[wp-hackers] Two new, long-overdue plugins to make your wordpress life a little easier...

Marcus Pope Marcus.Pope at springbox.com
Fri Oct 28 17:25:49 UTC 2011


> I don't know anybody who's said that they're "not possible". However, we do tend to all say that they're a *bad idea*. Which > they are.

Otto, you are just wrong.  You cannot use root relative urls in wordpress multi-site.

> you may not have considered other cases. What happens when your content gets converted into a book, or print? Having 
> the actual full URL, even in the print, would be nice to be able to drive traffic back to your site. Things like that, things you 
> didn't think of for the future, are reasons why not to use relative URLs.

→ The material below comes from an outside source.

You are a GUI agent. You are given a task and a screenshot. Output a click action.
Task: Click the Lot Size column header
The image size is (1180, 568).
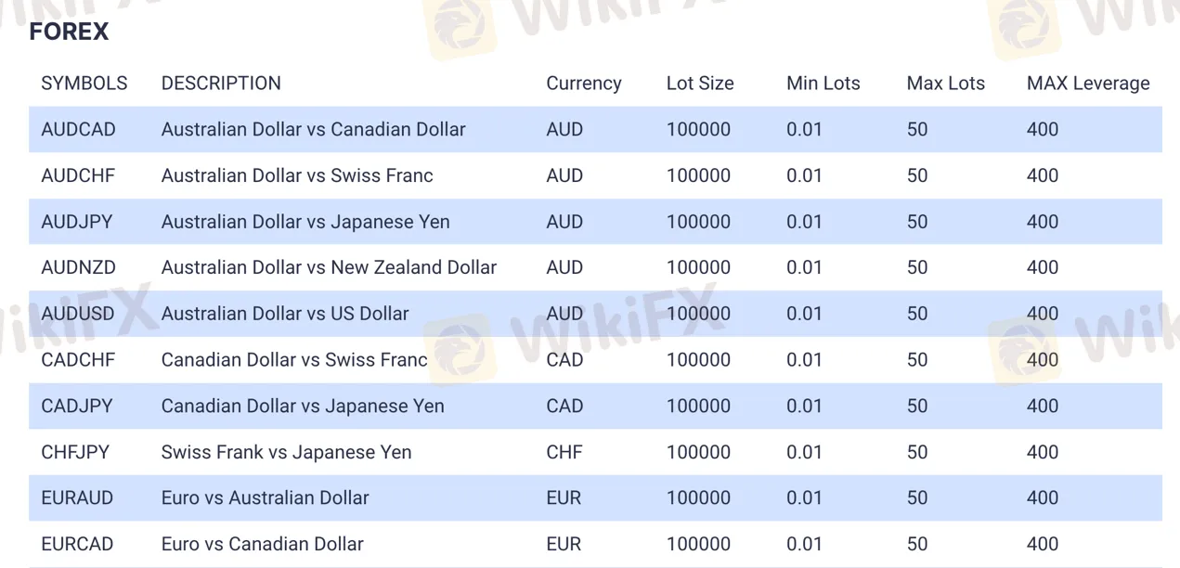pyautogui.click(x=700, y=84)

You are certainly presumptuous too, I have considered other medium as well (as has the entire enterprise development community), when you generate a book you prepend the domain to the root relative url in the same way a browser does it, or a proper rss reader does with the channel link element, or the way every search engine does when crawling your site.  This is done once on export of the content, not always from generation.  Unless you do it improperly like print your webpage in the browser which gives you NO LINK URL AT ALL just an underlined series of words - does that mean we should do away with the innerText of anchor elements and only show the fully qualified href?

> The only reason to use relative URLs, in fact, is for migration of content from one domain to another. And realistically, this
> isn't something you should be doing often anyway. 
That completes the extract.